#### STUDY MATERIAL
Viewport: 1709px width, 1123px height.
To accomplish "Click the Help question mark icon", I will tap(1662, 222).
* * *
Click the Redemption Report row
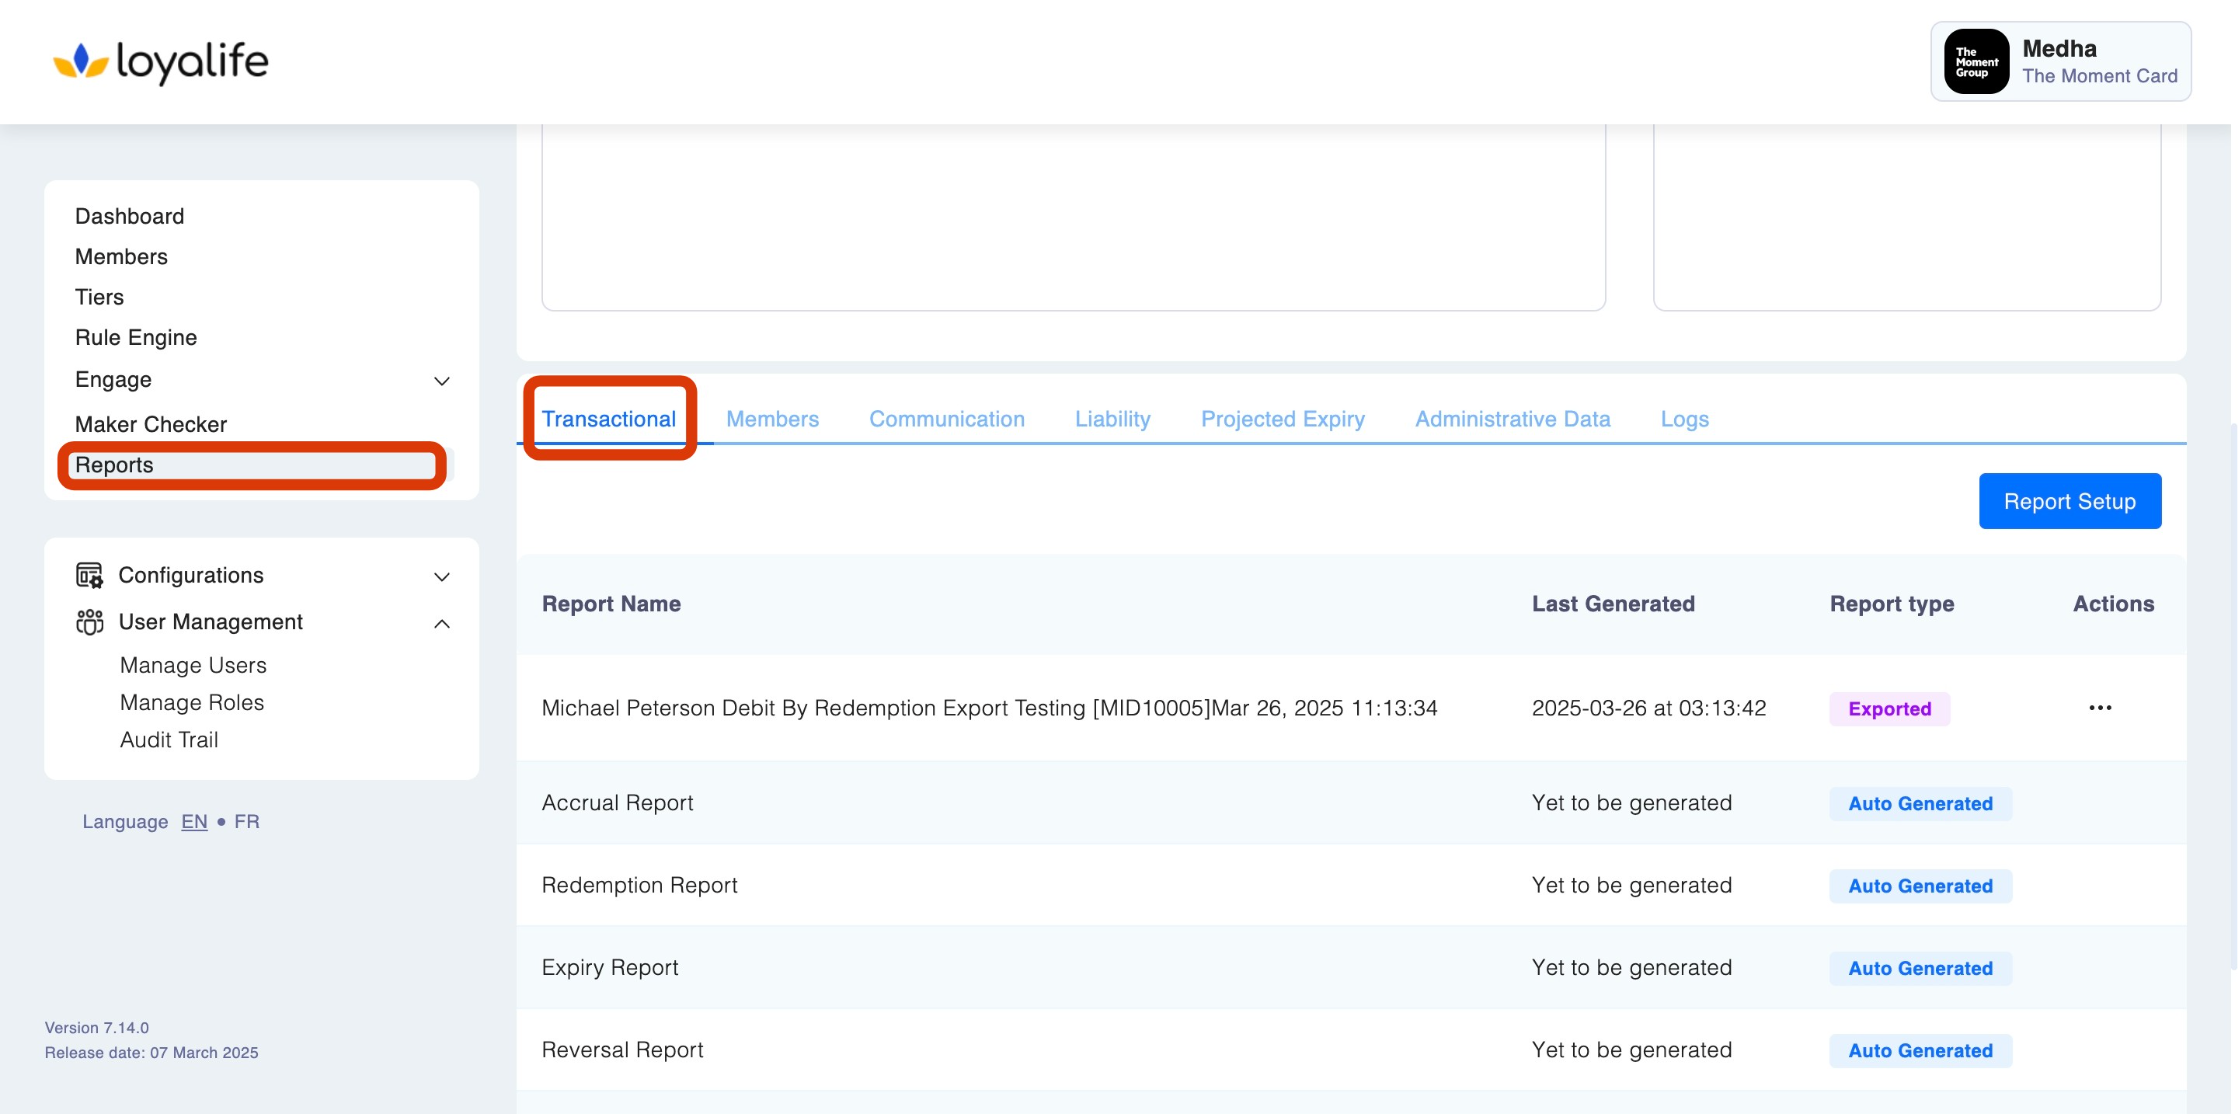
...
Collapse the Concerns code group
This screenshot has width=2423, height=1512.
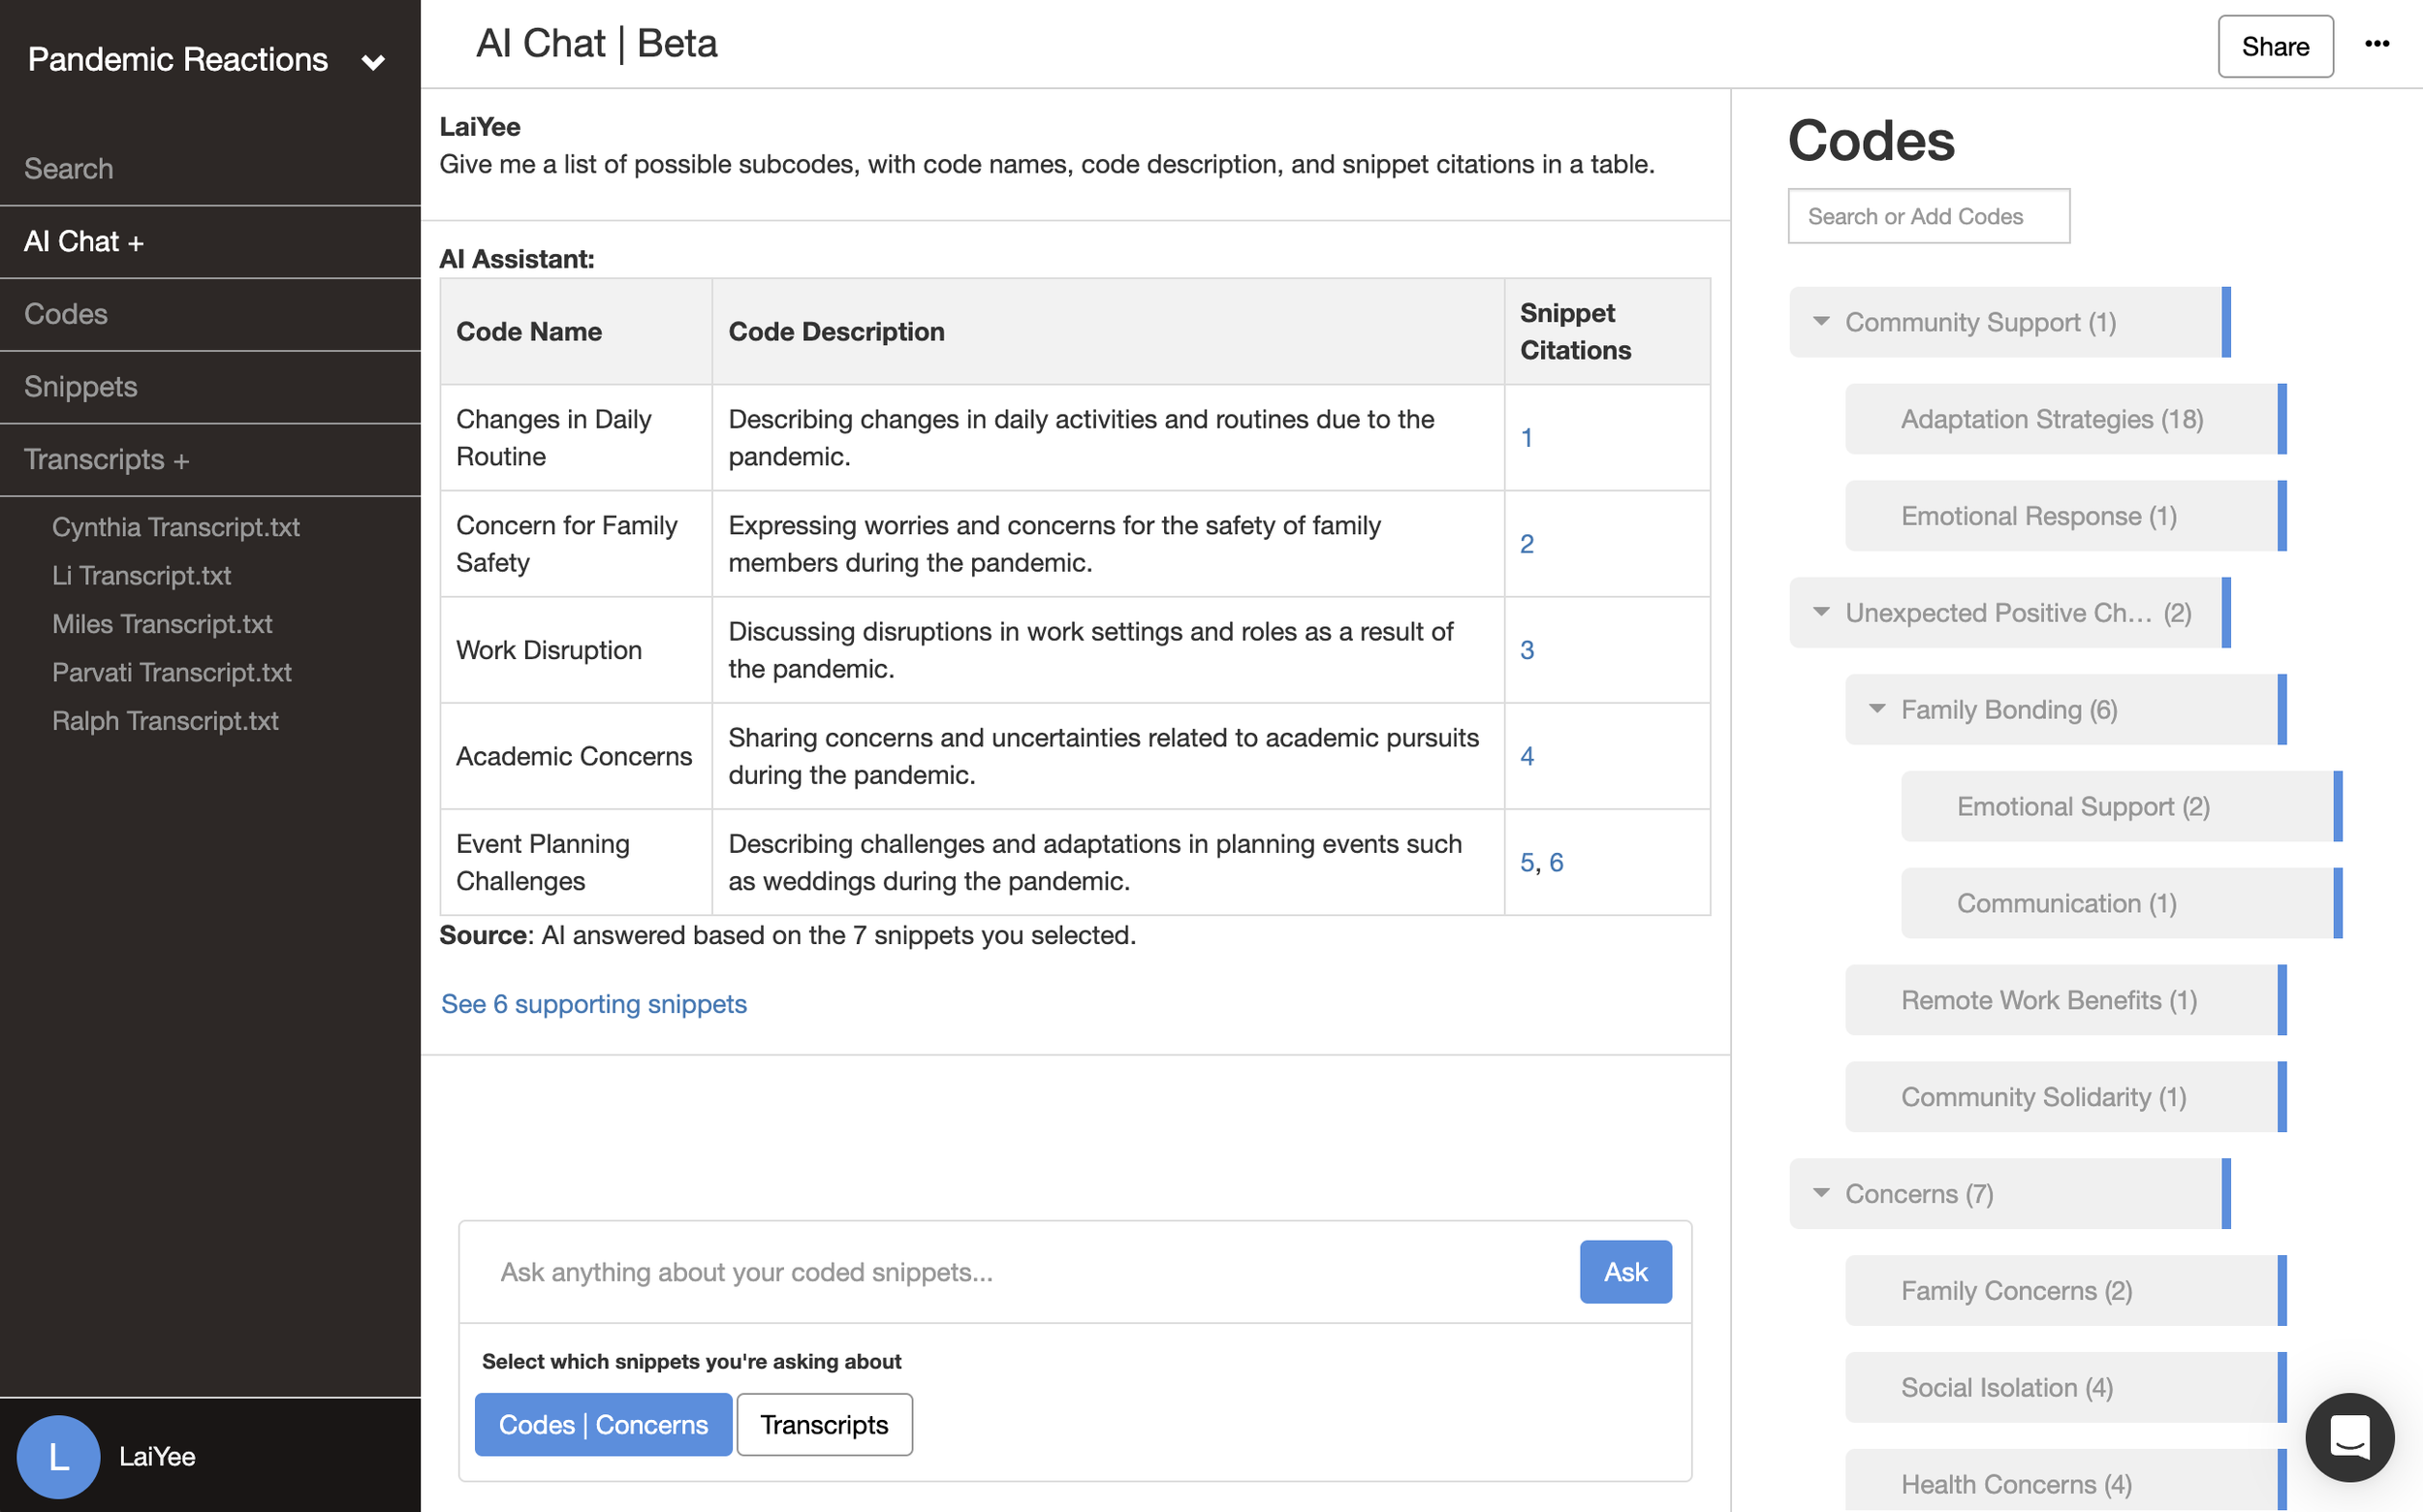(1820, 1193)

#### AIM OF THE EXERCISE
Tell how many lines in the data include the string "Click". Reply with the number and no other text.

#### RESPONSE
2